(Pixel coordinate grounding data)

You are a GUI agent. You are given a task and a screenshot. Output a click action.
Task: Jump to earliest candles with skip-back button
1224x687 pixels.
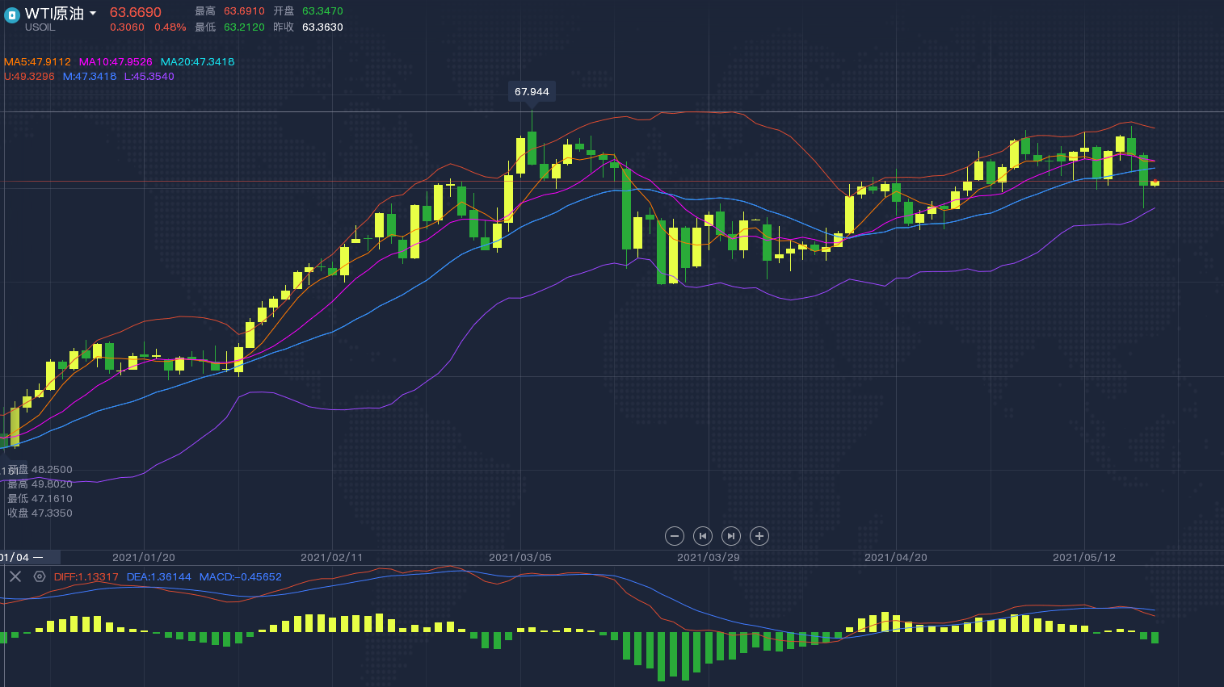703,536
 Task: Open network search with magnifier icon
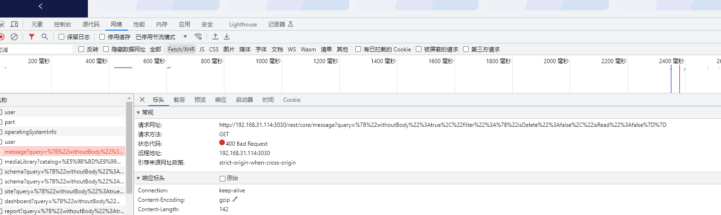click(x=45, y=37)
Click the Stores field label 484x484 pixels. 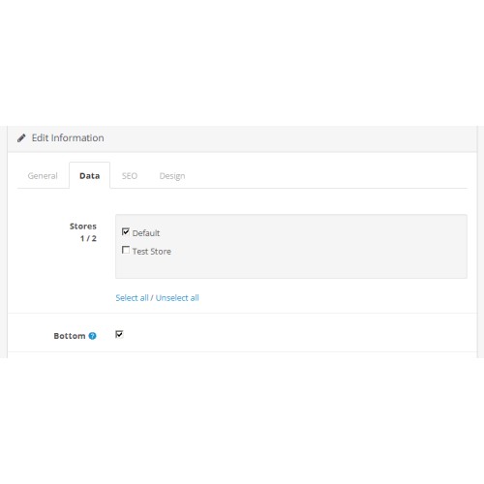[x=83, y=227]
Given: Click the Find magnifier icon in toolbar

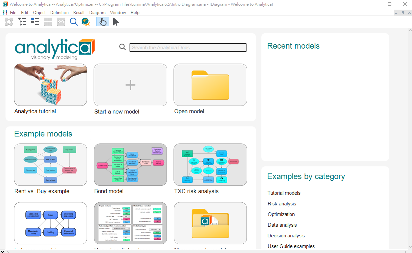Looking at the screenshot, I should (x=74, y=22).
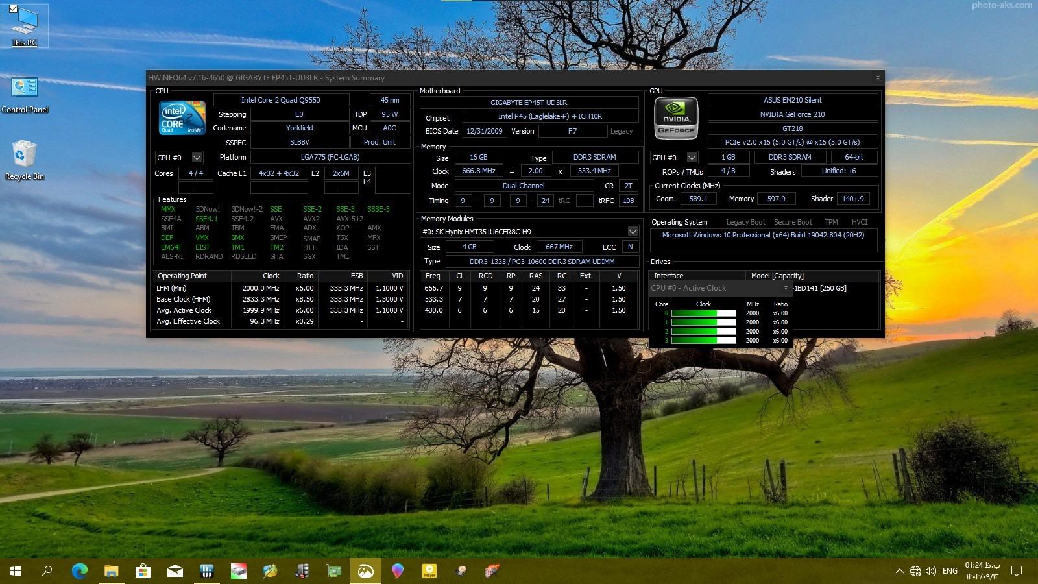This screenshot has width=1038, height=584.
Task: Click the volume icon in system tray
Action: [x=931, y=571]
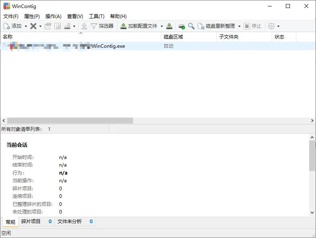
Task: Open the dropdown next to the remove icon
Action: (x=40, y=26)
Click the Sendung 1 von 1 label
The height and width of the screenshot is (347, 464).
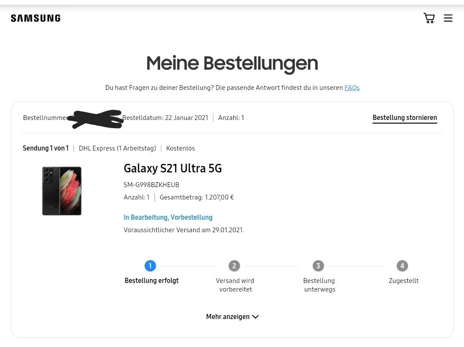[46, 148]

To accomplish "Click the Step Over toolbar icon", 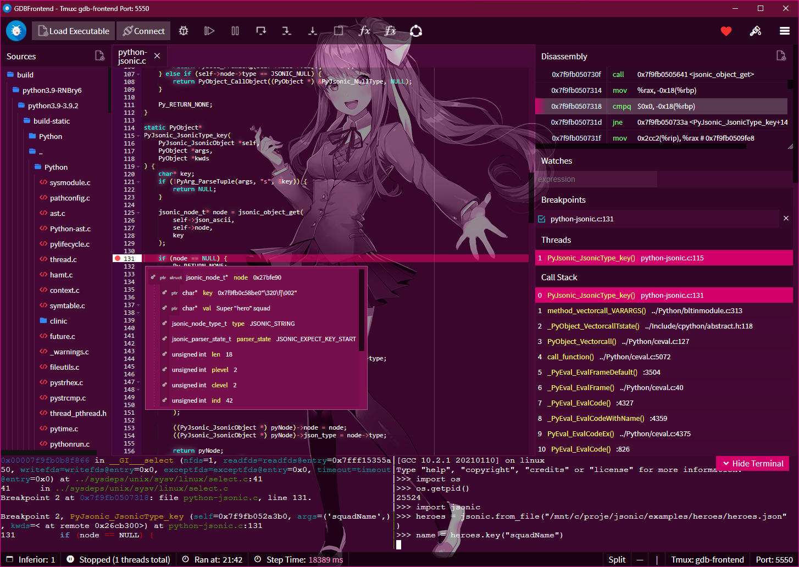I will [261, 31].
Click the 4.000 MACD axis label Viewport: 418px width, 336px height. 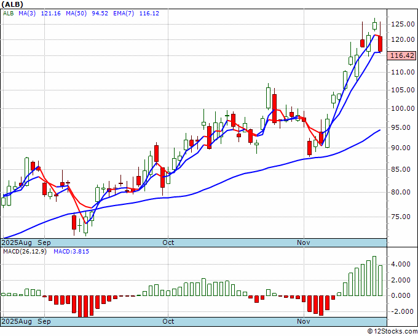402,264
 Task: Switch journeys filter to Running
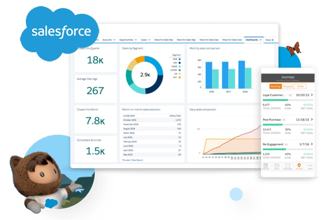(275, 86)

◆ TASK REQUIREMENTS: Using the data above, copy exactly the lines from the one containing "Given: Click the" to the one containing "Click the Sendung 1 von 1 label", inclusive. Exclude the pictures.

◆ TASK SOLUTION:
Given: Click the Find magnifier icon in toolbar

Looking at the screenshot, I should (x=74, y=22).
This screenshot has width=1038, height=584.
Task: Click the volume icon in system tray
Action: [x=931, y=571]
Task: Open the dropdown next to the remove icon
Action: (x=40, y=26)
Click the Sendung 1 von 1 label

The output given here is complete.